__WORK ORDER 1__
According to the scikit-learn notebook excerpt, which libraries is scikit-learn built on?

You should be working on:
- [Notebook #3:](https://github.com/alimoorreza/CS167-Fall24-Notebook-3)
    - **Due**: Wednesday, 10/09/24 by 11:59pm

# Introduction to Scikit Learn:

`scikit-learn` is one of Python's main Machine Learning Libraries.
- built on `NumPy`, `SciPy`, and `matplotlib`
- plays nicely with `pandas`
- https://scikit-learn.org/stable/

# Overview of the Scikit Learn 'Algorithm':

When working in Scikit Learn (`sklearn`), there is a general pattern that we can follow to implement any supported machine learning algorithm.

It goes like this:
1. Load your data using `pd.read_csv()`
2. Split your data `train_test_split()`
3. Create your classifier/regressor object
4. Call `fit()` to train your model
5. Call `predict()` to get predictions
6. Call a metric function to measure the performance of your model.

## All together, it looks something like this:

In [2]:
# Mount your drive
from google.colab import drive
drive.mount('/content/drive')

Mounted at /content/drive


In [4]:
#classic scikit-learn algorithm

#0. import libraries
import sklearn
import pandas
from sklearn import tree
from sklearn.model_selection import train_test_split
from sklearn import metrics
from sklearn import neighbors

#1. load data
path = '/content/drive/MyDrive/cs167_fall24/datasets/irisData.csv'
iris_data = pandas.read_csv(path)

__AVAILABLE RECORDS__
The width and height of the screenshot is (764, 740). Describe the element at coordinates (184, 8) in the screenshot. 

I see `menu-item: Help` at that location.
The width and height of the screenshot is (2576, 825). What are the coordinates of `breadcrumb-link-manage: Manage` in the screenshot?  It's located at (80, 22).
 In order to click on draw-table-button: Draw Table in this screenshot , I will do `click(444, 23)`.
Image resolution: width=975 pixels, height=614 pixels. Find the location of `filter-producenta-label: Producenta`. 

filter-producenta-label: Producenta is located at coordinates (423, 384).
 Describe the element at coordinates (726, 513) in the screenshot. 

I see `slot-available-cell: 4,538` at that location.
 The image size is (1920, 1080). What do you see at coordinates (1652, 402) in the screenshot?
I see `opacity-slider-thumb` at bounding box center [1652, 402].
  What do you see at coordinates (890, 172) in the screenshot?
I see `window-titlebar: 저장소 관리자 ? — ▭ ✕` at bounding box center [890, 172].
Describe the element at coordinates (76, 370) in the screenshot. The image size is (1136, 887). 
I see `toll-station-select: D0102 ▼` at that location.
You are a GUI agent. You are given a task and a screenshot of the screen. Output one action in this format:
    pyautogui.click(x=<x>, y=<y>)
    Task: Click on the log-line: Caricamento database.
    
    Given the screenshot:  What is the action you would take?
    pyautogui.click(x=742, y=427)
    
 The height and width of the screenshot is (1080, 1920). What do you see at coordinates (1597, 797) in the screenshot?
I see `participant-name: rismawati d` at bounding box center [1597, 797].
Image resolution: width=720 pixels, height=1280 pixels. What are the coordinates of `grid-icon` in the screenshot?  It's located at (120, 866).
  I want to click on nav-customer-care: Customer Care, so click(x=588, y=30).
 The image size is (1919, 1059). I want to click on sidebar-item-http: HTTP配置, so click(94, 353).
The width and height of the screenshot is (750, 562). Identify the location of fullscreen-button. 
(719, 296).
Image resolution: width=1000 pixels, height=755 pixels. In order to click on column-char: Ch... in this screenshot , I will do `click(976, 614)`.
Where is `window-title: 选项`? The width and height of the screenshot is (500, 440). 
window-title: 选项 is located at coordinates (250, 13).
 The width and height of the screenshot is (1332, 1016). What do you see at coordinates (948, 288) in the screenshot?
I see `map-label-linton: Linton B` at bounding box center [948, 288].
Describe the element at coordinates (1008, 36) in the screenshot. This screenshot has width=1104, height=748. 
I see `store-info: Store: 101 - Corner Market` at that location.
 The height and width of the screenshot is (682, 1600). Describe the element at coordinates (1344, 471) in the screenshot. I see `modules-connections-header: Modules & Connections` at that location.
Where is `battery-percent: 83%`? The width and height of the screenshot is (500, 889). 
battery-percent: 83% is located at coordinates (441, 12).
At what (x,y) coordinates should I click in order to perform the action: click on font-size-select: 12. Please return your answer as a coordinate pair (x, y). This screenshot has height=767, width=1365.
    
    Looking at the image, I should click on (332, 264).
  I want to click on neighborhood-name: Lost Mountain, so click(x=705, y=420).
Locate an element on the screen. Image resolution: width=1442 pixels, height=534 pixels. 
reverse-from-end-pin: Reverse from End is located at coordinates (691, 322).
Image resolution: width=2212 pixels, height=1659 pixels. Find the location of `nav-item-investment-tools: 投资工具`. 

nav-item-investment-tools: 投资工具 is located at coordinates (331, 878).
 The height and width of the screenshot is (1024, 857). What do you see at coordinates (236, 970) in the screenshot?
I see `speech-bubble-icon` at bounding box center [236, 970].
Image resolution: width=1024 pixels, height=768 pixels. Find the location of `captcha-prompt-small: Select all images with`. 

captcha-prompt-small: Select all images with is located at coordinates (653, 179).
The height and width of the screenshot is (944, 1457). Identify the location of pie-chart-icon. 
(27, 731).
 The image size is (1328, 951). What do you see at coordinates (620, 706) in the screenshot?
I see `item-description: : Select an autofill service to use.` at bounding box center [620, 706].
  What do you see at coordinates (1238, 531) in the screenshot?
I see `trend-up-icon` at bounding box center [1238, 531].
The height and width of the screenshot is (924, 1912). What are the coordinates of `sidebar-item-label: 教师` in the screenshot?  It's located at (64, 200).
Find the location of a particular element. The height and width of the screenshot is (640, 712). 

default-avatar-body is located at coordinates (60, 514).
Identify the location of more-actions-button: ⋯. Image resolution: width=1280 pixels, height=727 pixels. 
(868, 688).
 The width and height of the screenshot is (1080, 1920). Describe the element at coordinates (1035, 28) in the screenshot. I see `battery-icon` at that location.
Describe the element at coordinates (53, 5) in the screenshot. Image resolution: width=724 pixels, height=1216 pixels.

__WORK ORDER 2__
Can you recast the listing as a JSON list of strings, one string per line and no blank lines, covering everything from the line that contains "Describe the element at coordinates (1008, 36)" down to the line that contains "battery-percent: 83% is"?

__FINAL ANSWER 1__
NumPy, SciPy, and matplotlib

__FINAL ANSWER 2__
[
  "Describe the element at coordinates (1008, 36) in the screenshot. This screenshot has width=1104, height=748. ",
  "I see `store-info: Store: 101 - Corner Market` at that location.",
  " The height and width of the screenshot is (682, 1600). Describe the element at coordinates (1344, 471) in the screenshot. I see `modules-connections-header: Modules & Connections` at that location.",
  "Where is `battery-percent: 83%`? The width and height of the screenshot is (500, 889). ",
  "battery-percent: 83% is located at coordinates (441, 12)."
]